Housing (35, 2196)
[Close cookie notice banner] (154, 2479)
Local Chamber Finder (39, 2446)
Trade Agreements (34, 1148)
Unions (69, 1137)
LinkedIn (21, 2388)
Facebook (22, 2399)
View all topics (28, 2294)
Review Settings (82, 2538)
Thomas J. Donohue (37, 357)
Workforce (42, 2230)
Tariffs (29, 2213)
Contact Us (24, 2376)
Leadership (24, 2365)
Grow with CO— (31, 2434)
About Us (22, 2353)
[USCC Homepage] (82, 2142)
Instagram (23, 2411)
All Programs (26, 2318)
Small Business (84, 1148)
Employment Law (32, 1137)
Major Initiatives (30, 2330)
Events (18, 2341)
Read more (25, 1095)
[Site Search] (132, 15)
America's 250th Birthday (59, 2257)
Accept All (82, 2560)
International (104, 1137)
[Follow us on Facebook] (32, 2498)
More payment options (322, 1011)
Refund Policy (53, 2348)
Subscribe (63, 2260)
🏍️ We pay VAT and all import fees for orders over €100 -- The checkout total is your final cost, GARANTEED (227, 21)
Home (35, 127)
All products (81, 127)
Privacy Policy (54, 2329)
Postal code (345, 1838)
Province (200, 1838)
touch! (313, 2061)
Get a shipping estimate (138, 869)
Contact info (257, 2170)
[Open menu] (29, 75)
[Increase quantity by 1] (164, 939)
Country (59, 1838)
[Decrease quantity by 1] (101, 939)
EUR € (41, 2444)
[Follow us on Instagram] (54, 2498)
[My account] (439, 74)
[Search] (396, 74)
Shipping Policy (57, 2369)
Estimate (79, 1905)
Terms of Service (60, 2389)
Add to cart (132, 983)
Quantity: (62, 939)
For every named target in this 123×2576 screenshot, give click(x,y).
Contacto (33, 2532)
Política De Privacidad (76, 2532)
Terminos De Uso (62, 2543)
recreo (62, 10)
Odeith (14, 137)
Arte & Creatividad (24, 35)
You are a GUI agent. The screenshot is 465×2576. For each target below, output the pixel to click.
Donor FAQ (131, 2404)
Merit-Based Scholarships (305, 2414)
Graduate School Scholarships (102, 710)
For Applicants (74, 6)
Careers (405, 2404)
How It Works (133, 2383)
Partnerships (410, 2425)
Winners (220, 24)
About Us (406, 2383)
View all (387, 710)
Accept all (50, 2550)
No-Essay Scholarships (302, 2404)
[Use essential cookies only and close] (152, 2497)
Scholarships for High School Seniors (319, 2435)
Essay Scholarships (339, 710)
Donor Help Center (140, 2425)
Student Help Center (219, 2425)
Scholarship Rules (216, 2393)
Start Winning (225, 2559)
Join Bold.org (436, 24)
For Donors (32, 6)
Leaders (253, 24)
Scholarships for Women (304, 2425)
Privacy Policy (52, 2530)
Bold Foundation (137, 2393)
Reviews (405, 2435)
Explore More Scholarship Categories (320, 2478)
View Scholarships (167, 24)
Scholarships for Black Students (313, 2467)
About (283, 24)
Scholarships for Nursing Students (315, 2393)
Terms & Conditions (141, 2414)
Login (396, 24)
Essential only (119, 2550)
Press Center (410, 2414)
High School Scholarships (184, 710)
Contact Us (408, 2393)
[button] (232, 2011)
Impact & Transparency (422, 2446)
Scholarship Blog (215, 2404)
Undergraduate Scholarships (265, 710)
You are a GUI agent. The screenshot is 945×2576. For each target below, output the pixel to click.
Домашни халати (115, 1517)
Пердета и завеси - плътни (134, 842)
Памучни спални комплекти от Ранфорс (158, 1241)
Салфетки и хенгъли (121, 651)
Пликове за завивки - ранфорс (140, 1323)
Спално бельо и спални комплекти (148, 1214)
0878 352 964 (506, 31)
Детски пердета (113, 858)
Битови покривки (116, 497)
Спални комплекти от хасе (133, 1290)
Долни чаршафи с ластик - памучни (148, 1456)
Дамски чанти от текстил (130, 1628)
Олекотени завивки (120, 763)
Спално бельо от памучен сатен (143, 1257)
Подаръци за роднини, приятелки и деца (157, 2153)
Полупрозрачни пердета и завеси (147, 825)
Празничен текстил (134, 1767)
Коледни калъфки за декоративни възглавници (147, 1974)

▶ Assignment: From the listing above, repeat exactly the lines starting at the line that includes "[Search] (396, 74)" and ending at the line that includes "Празничен текстил (134, 1767)", with nothing outside that span.

▶ Expected answer:
[Search] (396, 74)
Shipping Policy (57, 2369)
Estimate (79, 1905)
Terms of Service (60, 2389)
Add to cart (132, 983)
Quantity: (62, 939)
For every named target in this 123×2576 screenshot, give click(x,y).
Contacto (33, 2532)
Política De Privacidad (76, 2532)
Terminos De Uso (62, 2543)
recreo (62, 10)
Odeith (14, 137)
Arte & Creatividad (24, 35)
You are a GUI agent. The screenshot is 465×2576. For each target below, output the pixel to click.
Donor FAQ (131, 2404)
Merit-Based Scholarships (305, 2414)
Graduate School Scholarships (102, 710)
For Applicants (74, 6)
Careers (405, 2404)
How It Works (133, 2383)
Partnerships (410, 2425)
Winners (220, 24)
About Us (406, 2383)
View all (387, 710)
Accept all (50, 2550)
No-Essay Scholarships (302, 2404)
[Use essential cookies only and close] (152, 2497)
Scholarships for High School Seniors (319, 2435)
Essay Scholarships (339, 710)
Donor Help Center (140, 2425)
Student Help Center (219, 2425)
Scholarship Rules (216, 2393)
Start Winning (225, 2559)
Join Bold.org (436, 24)
For Donors (32, 6)
Leaders (253, 24)
Scholarships for Women (304, 2425)
Privacy Policy (52, 2530)
Bold Foundation (137, 2393)
Reviews (405, 2435)
Explore More Scholarship Categories (320, 2478)
View Scholarships (167, 24)
Scholarships for Black Students (313, 2467)
About (283, 24)
Scholarships for Nursing Students (315, 2393)
Terms & Conditions (141, 2414)
Login (396, 24)
Essential only (119, 2550)
Press Center (410, 2414)
High School Scholarships (184, 710)
Contact Us (408, 2393)
[button] (232, 2011)
Impact & Transparency (422, 2446)
Scholarship Blog (215, 2404)
Undergraduate Scholarships (265, 710)
You are a GUI agent. The screenshot is 945×2576. For each target below, output the pixel to click.
Домашни халати (115, 1517)
Пердета и завеси - плътни (134, 842)
Памучни спални комплекти от Ранфорс (158, 1241)
Салфетки и хенгъли (121, 651)
Пликове за завивки - ранфорс (140, 1323)
Спално бельо и спални комплекти (148, 1214)
0878 352 964 (506, 31)
Детски пердета (113, 858)
Битови покривки (116, 497)
Спални комплекти от хасе (133, 1290)
Долни чаршафи с ластик - памучни (148, 1456)
Дамски чанти от текстил (130, 1628)
Олекотени завивки (120, 763)
Спално бельо от памучен сатен (143, 1257)
Подаръци за роднини, приятелки и деца (157, 2153)
Полупрозрачни пердета и завеси (147, 825)
Празничен текстил (134, 1767)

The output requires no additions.